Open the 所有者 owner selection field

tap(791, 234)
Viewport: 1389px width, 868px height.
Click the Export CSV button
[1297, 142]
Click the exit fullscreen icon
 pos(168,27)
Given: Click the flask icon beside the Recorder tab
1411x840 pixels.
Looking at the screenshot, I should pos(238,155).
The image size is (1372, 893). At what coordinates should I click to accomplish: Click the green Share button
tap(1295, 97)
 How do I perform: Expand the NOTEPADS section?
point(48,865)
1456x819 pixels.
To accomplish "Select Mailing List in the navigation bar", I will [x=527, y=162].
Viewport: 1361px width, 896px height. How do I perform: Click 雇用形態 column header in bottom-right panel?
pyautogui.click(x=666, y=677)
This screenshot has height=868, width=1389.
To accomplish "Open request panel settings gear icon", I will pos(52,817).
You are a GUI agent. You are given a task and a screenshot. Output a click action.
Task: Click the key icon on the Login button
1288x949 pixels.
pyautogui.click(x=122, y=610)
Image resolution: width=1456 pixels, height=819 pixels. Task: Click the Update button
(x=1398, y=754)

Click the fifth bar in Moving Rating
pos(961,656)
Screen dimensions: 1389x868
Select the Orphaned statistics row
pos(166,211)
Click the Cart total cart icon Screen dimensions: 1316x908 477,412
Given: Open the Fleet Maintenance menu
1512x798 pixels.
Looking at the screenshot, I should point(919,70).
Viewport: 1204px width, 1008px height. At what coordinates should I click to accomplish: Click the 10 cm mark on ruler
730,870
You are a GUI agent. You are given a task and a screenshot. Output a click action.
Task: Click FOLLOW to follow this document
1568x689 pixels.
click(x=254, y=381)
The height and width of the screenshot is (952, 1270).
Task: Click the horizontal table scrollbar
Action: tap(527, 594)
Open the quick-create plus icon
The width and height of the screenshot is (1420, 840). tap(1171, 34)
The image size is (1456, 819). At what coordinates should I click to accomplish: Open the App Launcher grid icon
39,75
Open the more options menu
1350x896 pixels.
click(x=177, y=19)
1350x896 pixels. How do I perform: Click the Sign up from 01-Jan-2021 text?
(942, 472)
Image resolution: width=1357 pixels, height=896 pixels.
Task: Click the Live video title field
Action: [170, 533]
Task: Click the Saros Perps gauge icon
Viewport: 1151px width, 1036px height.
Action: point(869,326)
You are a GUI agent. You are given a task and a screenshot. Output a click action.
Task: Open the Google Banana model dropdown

---+---

Return, word for word, each line from the one that contains "The image size is (1456, 819)." through the end of the listing above.

■ Result
The image size is (1456, 819). At what coordinates should I click to accomplish: Open the App Launcher grid icon
39,75
Open the more options menu
1350x896 pixels.
click(x=177, y=19)
1350x896 pixels. How do I perform: Click the Sign up from 01-Jan-2021 text?
(942, 472)
Image resolution: width=1357 pixels, height=896 pixels.
Task: Click the Live video title field
Action: [170, 533]
Task: Click the Saros Perps gauge icon
Viewport: 1151px width, 1036px height.
Action: point(869,326)
You are a GUI agent. You are given a task and a screenshot. Output a click action.
Task: Open the Google Banana model dropdown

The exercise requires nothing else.